[Pixel coordinate grounding data]
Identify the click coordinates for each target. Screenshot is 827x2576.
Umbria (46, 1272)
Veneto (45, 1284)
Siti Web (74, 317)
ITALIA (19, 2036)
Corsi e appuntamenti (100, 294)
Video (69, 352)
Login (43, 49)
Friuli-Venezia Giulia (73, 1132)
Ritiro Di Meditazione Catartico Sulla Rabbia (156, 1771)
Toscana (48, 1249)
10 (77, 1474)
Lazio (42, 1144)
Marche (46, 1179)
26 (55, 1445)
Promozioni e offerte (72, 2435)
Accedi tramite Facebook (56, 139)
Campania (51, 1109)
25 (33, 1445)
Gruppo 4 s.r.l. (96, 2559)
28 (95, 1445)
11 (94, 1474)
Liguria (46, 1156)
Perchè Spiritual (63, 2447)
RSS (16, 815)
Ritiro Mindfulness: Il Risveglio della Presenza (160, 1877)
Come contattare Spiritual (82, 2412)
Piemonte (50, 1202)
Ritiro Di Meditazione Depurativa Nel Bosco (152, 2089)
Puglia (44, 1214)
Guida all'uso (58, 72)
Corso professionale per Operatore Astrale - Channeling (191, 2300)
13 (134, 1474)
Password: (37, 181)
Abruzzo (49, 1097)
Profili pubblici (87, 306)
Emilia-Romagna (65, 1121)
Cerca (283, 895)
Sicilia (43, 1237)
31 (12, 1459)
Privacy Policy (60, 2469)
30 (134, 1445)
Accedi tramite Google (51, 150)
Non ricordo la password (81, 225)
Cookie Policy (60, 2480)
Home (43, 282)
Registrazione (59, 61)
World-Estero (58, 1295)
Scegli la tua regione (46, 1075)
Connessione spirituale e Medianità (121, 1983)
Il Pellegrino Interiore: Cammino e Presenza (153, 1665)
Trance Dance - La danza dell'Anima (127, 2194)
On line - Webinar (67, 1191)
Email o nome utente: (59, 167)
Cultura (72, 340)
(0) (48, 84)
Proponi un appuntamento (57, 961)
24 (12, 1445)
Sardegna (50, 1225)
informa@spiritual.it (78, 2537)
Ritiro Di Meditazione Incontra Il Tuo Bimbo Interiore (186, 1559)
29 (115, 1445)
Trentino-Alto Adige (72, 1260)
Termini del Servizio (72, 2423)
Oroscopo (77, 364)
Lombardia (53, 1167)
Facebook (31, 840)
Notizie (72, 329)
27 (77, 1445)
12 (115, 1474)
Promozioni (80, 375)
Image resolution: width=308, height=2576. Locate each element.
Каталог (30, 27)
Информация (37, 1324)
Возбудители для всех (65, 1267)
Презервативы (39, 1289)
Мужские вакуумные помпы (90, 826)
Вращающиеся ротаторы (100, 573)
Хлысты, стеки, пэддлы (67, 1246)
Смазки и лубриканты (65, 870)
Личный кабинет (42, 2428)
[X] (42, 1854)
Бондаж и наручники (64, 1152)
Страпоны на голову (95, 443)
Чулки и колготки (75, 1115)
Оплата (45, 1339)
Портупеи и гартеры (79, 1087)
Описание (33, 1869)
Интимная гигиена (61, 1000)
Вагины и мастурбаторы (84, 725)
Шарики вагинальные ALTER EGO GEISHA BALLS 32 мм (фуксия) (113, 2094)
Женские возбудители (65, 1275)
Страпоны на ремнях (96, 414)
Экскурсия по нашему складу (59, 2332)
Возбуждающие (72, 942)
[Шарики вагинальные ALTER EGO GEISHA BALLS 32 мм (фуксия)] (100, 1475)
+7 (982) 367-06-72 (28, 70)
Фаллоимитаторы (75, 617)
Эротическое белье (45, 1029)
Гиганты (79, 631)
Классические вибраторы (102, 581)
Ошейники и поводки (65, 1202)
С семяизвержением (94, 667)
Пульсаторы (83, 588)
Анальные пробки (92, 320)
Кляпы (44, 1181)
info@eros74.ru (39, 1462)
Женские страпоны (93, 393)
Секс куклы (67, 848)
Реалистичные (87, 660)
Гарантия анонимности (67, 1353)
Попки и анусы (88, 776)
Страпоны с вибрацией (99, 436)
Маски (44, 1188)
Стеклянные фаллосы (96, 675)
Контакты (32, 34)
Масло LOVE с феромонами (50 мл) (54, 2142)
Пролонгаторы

Description of the task:
I'd like the entries above reproduced in full, exactly as they stand.

Task response:
Identify the click coordinates for each target. Screenshot is 827x2576.
Umbria (46, 1272)
Veneto (45, 1284)
Siti Web (74, 317)
ITALIA (19, 2036)
Corsi e appuntamenti (100, 294)
Video (69, 352)
Login (43, 49)
Friuli-Venezia Giulia (73, 1132)
Ritiro Di Meditazione Catartico Sulla Rabbia (156, 1771)
Toscana (48, 1249)
10 (77, 1474)
Lazio (42, 1144)
Marche (46, 1179)
26 (55, 1445)
Promozioni e offerte (72, 2435)
Accedi tramite Facebook (56, 139)
Campania (51, 1109)
25 (33, 1445)
Gruppo 4 s.r.l. (96, 2559)
28 (95, 1445)
11 (94, 1474)
Liguria (46, 1156)
Perchè Spiritual (63, 2447)
RSS (16, 815)
Ritiro Mindfulness: Il Risveglio della Presenza (160, 1877)
Come contattare Spiritual (82, 2412)
Piemonte (50, 1202)
Ritiro Di Meditazione Depurativa Nel Bosco (152, 2089)
Puglia (44, 1214)
Guida all'uso (58, 72)
Corso professionale per Operatore Astrale - Channeling (191, 2300)
13 (134, 1474)
Password: (37, 181)
Abruzzo (49, 1097)
Profili pubblici (87, 306)
Emilia-Romagna (65, 1121)
Cerca (283, 895)
Sicilia (43, 1237)
31 (12, 1459)
Privacy Policy (60, 2469)
30 (134, 1445)
Accedi tramite Google (51, 150)
Non ricordo la password (81, 225)
Cookie Policy (60, 2480)
Home (43, 282)
Registrazione (59, 61)
World-Estero (58, 1295)
Scegli la tua regione (46, 1075)
Connessione spirituale e Medianità (121, 1983)
Il Pellegrino Interiore: Cammino e Presenza (153, 1665)
Trance Dance - La danza dell'Anima (127, 2194)
On line - Webinar (67, 1191)
Email o nome utente: (59, 167)
Cultura (72, 340)
(0) (48, 84)
Proponi un appuntamento (57, 961)
24 (12, 1445)
Sardegna (50, 1225)
informa@spiritual.it (78, 2537)
Ritiro Di Meditazione Incontra Il Tuo Bimbo Interiore (186, 1559)
29 (115, 1445)
Trentino-Alto Adige (72, 1260)
Termini del Servizio (72, 2423)
Oroscopo (77, 364)
Lombardia (53, 1167)
Facebook (31, 840)
Notizie (72, 329)
27 (77, 1445)
12 (115, 1474)
Promozioni (80, 375)
Image resolution: width=308, height=2576. Locate each element.
Каталог (30, 27)
Информация (37, 1324)
Возбудители для всех (65, 1267)
Презервативы (39, 1289)
Мужские вакуумные помпы (90, 826)
Вращающиеся ротаторы (100, 573)
Хлысты, стеки, пэддлы (67, 1246)
Смазки и лубриканты (65, 870)
Личный кабинет (42, 2428)
[X] (42, 1854)
Бондаж и наручники (64, 1152)
Страпоны на голову (95, 443)
Чулки и колготки (75, 1115)
Оплата (45, 1339)
Портупеи и гартеры (79, 1087)
Описание (33, 1869)
Интимная гигиена (61, 1000)
Вагины и мастурбаторы (84, 725)
Шарики вагинальные ALTER EGO GEISHA BALLS 32 мм (фуксия) (113, 2094)
Женские возбудители (65, 1275)
Страпоны на ремнях (96, 414)
Экскурсия по нашему складу (59, 2332)
Возбуждающие (72, 942)
[Шарики вагинальные ALTER EGO GEISHA BALLS 32 мм (фуксия)] (100, 1475)
+7 (982) 367-06-72 (28, 70)
Фаллоимитаторы (75, 617)
Эротическое белье (45, 1029)
Гиганты (79, 631)
Классические вибраторы (102, 581)
Ошейники и поводки (65, 1202)
С семяизвержением (94, 667)
Пульсаторы (83, 588)
Анальные пробки (92, 320)
Кляпы (44, 1181)
info@eros74.ru (39, 1462)
Женские страпоны (93, 393)
Секс куклы (67, 848)
Реалистичные (87, 660)
Гарантия анонимности (67, 1353)
Попки и анусы (88, 776)
Страпоны с вибрацией (99, 436)
Маски (44, 1188)
Стеклянные фаллосы (96, 675)
Контакты (32, 34)
Масло LOVE с феромонами (50 мл) (54, 2142)
Пролонгаторы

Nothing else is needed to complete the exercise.